Armadilhas fotográficas monitoraram a área
Como medida preventiva, equipes do Refúgio Biológico Bela Vista da Itaipu Binacional instalaram armadilhas fotográficas na mata para acompanhar a movimentação do animal. Durante todo o sábado não houve novos registros, o que indicava que a onça havia permanecido no interior da vegetação.
A operação reuniu instituições brasileiras e argentinas em torno de um mesmo objetivo. Projeto Onças do Iguaçu e Proyecto Yaguareté atuaram lado a lado durante todo o monitoramento, reforçando que a conservação da onça-pintada na região do lago de Itaipu já é tratada como pauta binacional.

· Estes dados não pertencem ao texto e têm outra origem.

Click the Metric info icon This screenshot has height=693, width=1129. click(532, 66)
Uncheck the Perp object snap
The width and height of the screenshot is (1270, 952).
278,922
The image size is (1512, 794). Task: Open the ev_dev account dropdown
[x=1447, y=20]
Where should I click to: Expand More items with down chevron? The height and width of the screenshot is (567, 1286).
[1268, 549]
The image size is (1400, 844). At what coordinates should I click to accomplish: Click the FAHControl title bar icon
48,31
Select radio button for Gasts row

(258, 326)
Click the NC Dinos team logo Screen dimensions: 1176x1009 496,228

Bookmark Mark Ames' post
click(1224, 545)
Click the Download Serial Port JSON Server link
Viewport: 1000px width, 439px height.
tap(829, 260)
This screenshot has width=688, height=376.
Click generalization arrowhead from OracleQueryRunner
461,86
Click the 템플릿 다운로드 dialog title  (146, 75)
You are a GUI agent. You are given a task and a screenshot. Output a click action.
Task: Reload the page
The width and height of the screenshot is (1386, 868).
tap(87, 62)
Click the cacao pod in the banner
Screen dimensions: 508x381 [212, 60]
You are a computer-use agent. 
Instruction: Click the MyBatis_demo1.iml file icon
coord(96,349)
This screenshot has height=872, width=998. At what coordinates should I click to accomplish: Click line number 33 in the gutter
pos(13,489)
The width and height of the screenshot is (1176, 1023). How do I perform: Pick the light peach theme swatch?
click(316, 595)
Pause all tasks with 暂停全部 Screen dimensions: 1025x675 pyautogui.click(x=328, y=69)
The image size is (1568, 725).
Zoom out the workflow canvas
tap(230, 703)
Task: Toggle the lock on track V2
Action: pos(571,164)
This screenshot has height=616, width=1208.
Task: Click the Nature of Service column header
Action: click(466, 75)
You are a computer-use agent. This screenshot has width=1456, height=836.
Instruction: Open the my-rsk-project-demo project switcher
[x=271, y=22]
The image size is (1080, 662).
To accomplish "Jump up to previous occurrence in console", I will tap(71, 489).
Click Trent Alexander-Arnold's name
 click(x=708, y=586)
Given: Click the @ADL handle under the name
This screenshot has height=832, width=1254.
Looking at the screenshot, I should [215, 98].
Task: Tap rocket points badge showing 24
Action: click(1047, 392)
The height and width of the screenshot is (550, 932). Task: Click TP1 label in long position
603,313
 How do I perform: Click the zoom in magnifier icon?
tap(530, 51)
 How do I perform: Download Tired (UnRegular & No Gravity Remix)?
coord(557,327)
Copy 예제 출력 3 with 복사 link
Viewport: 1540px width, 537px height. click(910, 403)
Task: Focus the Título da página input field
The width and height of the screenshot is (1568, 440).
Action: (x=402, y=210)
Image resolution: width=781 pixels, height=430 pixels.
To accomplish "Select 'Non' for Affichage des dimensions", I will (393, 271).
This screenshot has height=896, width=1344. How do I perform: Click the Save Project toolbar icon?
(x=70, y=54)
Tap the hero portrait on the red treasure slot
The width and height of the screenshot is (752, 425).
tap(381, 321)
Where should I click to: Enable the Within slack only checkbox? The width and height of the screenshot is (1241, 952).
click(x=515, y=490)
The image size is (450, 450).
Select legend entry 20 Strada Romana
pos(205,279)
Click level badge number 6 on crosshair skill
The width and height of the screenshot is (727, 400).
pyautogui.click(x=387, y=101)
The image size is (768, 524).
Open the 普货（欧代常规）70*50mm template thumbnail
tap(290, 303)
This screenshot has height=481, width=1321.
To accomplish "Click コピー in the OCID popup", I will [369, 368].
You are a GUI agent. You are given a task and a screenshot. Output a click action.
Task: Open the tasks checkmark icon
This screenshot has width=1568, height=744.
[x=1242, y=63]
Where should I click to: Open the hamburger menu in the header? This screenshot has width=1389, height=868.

Onça reaparece na varanda de uma casa no domingo
Por volta das 6h30 deste domingo, moradores voltaram a entrar em contato com a equipe após registrarem, em vídeo, a onça na varanda de uma residência. A partir desse momento, uma operação de captura foi iniciada de forma imediata. A área foi isolada para garantir a segurança tanto da população quanto do próprio animal.
Captura foi rápida e sem incidentes
Uma equipe veterinária especializada sedou o animal, que em seguida foi acomodado em uma caixa de transporte e levado ao Hospital Veterinário do Refúgio Biológico Bela Vista da Itaipu Binacional. Lá, passou por avaliação clínica completa, com coleta de sangue e outros materiais biológicos para exames laboratoriais, além de radiografias.
Exames revelaram ferimento no dorso do animal
Durante os procedimentos, os veterinários constataram uma extensa laceração no dorso da onça, que já recebeu tratamento. Trata-se de um macho adulto, com idade estimada entre quatro e cinco anos e peso de 75 quilos.
O animal capturado não corresponde a nenhuma onça já monitorada pelo Projeto Onças do Iguaçu. É um indivíduo até então desconhecido pela equipe, o que reforça o caráter inédito do episódio: há mais de vinte anos não existem registros confirmados de onças-pintadas nessa área do lago de Itaipu.
De onde veio Tape’ỹ?
Ainda não é possível determinar de onde o animal veio nem quais fatores o levaram a percorrer uma área urbana. Nos próximos dias, os resultados dos exames vão orientar a decisão, tomada de forma técnica e criteriosa, sobre qual será o destino mais adequado para a onça.
O significado do nome dado ao animal
O nome Tape’ỹ vem do tupi e significa “aquele que perdeu o caminho”. A escolha faz referência direta à trajetória incomum percorrida pelo animal antes de ser encontrado, longe de seu habitat e em meio a uma área urbana.
Colaboração da população foi decisiva
O sucesso da operação só foi possível graças à atuação integrada das instituições envolvidas e à cooperação internacional entre os projetos. A colaboração da população local também teve papel central: em vez de reagir contra o animal, os moradores acionaram imediatamente as equipes responsáveis, permitindo que a captura ocorresse de forma segura e dando à onça uma nova oportunidade de vida.